In October 1925 my dad and Mr. Don Starkey bought a used
Keck-Gonnerman rig (engine #1643 single-cylinder, and a 36-60
separator). It had a Kay Gee feeder and a Hart belt and bucket
weigher. It was not double-belted. Mr. Starkey ran this rig for
about 20 years, and Dad ran his own rig.
I was born in January 1917, and my dad bought his first rig in
1918, a Huber engine #9635 and a Huber separator. In 1924, he
traded for the Keck-Gonnerman rig. In 1930, he traded the Keck
double-cylinder for a 20 HP Advance Rumely #15171. It was shipped
on the Nickel Plate Railroad from Mellot, Indiana, to Cayuga,
Indiana, then on the C & EI Railroad to Farmersburg, Indiana.
The freight bill was $33.60. I was 12 years old then and got to
help unload it off the flat car and run it home west of Shelburn in
June 1930. At right is a picture of the Advance Rumely, my dad, and
I.
Dad bought the Huber 25-50 HP tractor (bottom right) to run a
clover huller and a bean huller. He had a #8 Birdsell clover
huller. He traded it on an Advance Rumely #9 huller. The bean
huller was a 36-48 Keck-Gonnerman with a Kay Gee feeder and a
shaker cross grain pan. The shaker pan emptied into half bushel
buckets.
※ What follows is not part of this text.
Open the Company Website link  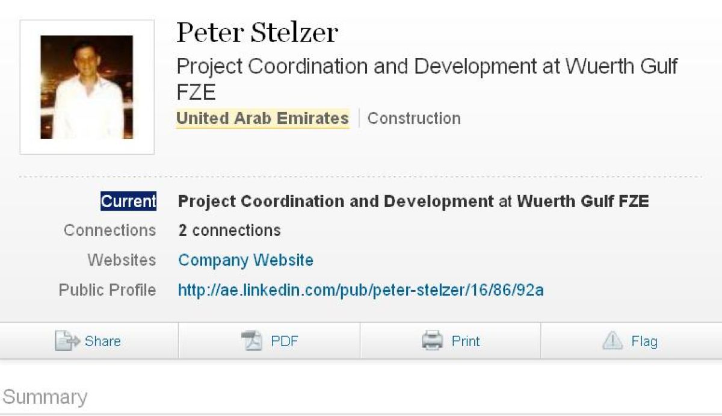[x=245, y=261]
If the beans turned out good it was quite a chore to keep
the buckets emptied into sacks or a wagon grain bed. It had two
spike-toothed cylinders.
Dad also had a Gaar-Scot sawmill. After the combines came he
spent his final years at sawmilling with the 20 HP Advance Rumely
engine, then a 22 HP Advance Rumely, then a 4-71 GM diesel power
unit until 1966, so he was in the threshing and sawmilling business
for nearly 50 years. He was a coal mine hoisting engineer and was
also a fireman on the Evansville and Terre Haute Railroad and the
New York Central Railroad and ‘Big Four’ Railroad from
1913-1918.
This is a story about Dad’s and my threshing years that. I
had been wanting to write for a long time. I ran the blower on the
Keck separator from 1934-1936 and was engineer on the Advance
Rumely engine from 1937-1939.
Dad was 80 years old when he stopped sawmilling in 1966, and he
died March 10, 1972 just shy of being 86 years old.